What are the advantages of SMR?

SMR devices will have higher storage densities and lower cost. Today disk drives are running 6-8TB and the SMR devices run 8-10TB so a 25-30% step up in storage capacity is possible with SMR devices.

New drive support has in the past been relatively easy because command sets/formats haven’t changed much over the past 7 years or so, but SMR is different and will take more effort to support. The fact that all new drives will be SMR over time gives more emphasis to get on the band wagon as soon as feasible. So, I would give a storage vendor a 80% likelihood of implementing SMR, assuming they have new systems coming out, are already hybrid and are already using LSF.

So of the ~4.9 systems that are LSF/Hybrid/being released *.8, says ~3.9 systems will introduce SMR devices over the next 12 months.

For non-LSF hybrid systems, the effort seems much harder, so I would give the likelihood of implementing SMR about a 40% chance. So of the ~8.1 systems left that will be introduced in next year, 75% are hybrid or ~6.1 systems and they have a 40% likelihood of implementing SMR so ~2.4 of these non-LSF systems will probably introduce SMR devices.

There’s one other category that we need to consider and that would be startups in stealth. These could have been designing their hybrid storage for SMR from the get go. In QoW 15-001 analysis I assumed another ~1.8 startup vendors would emerge to GA over the next 12 months.
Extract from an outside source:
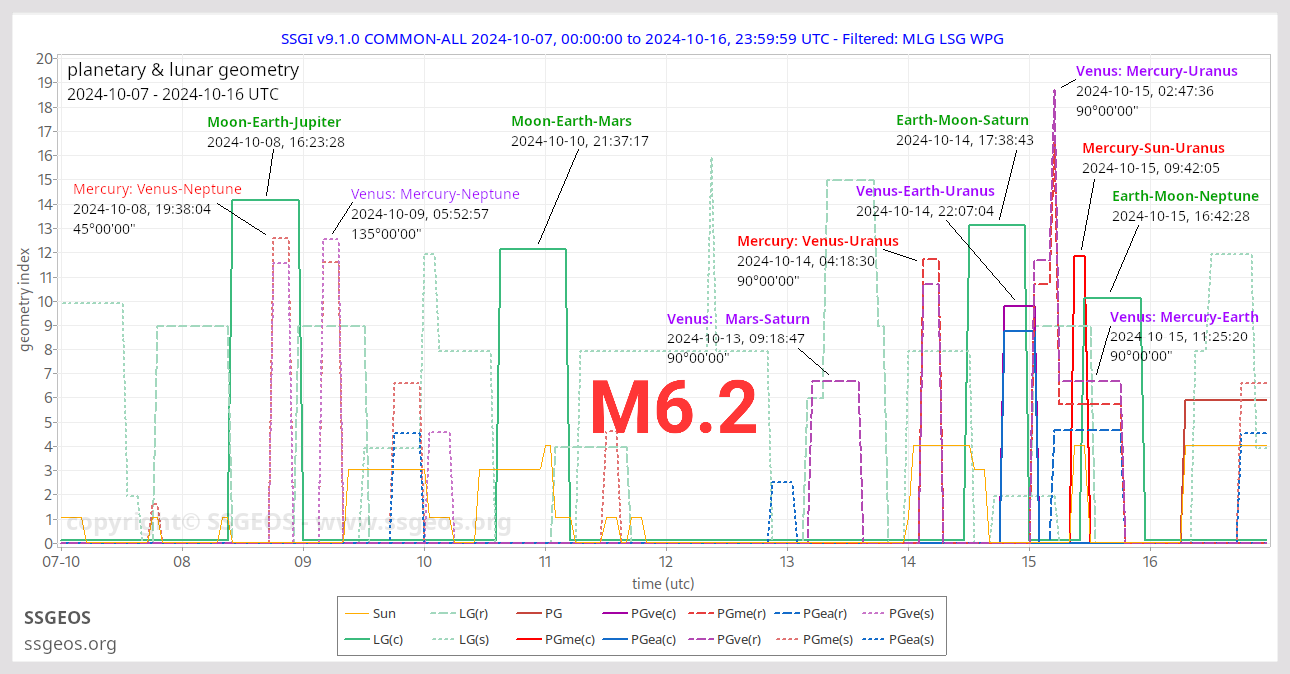
Task: Click the SSGI chart title text
Action: coord(645,39)
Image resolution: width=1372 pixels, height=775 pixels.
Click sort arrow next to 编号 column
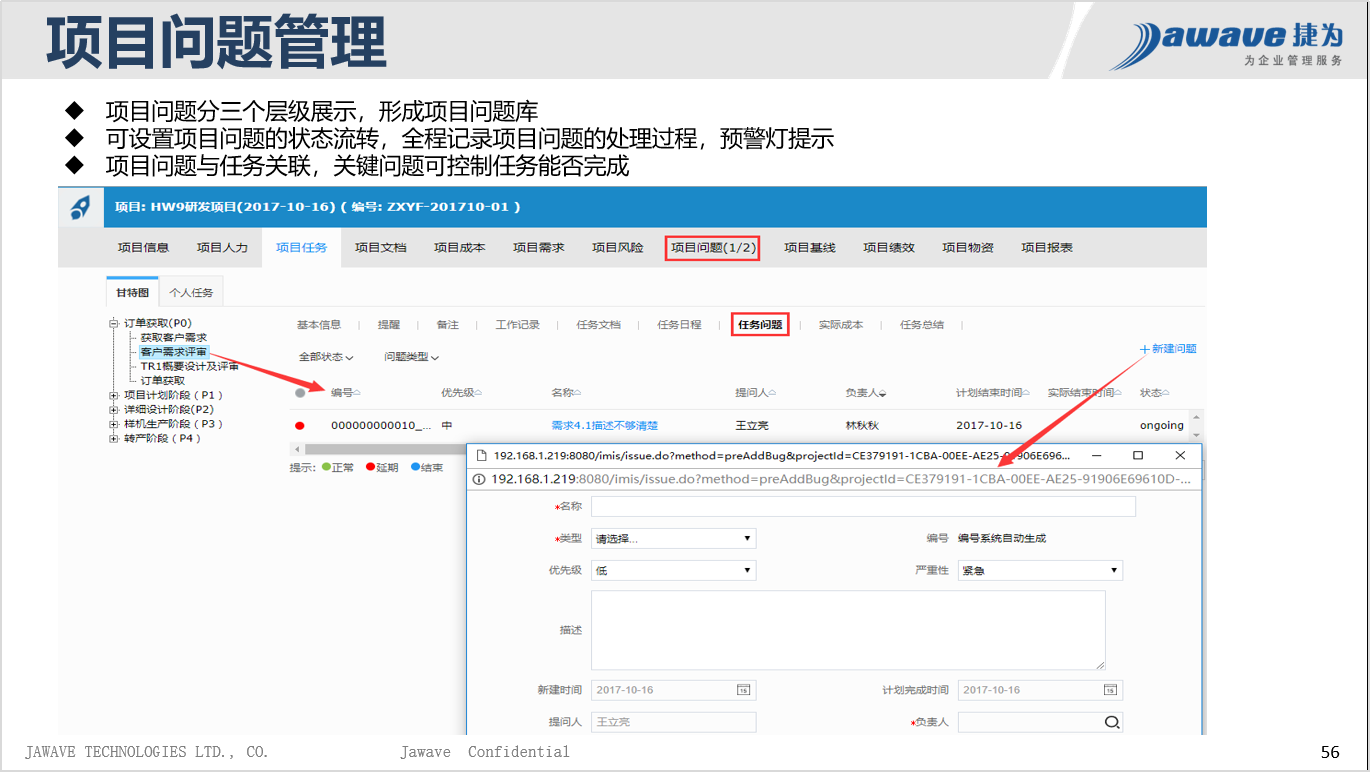coord(357,393)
And if we assume that 0.75% of these were hybrid then there’s ~1.4 startups vendors that could be using SMR technology in their hybrid storage for a (4.9+2.4+1.4(1.8*.75)= 8.7 systems have a high probability of SMR implementation over the next 12 months in GA enterprise storage products.

Forecast

So my forecast of SMR adoption by enterprise storage is Yes for .85 probability (unclear what the probability should be, but it’s highly probable).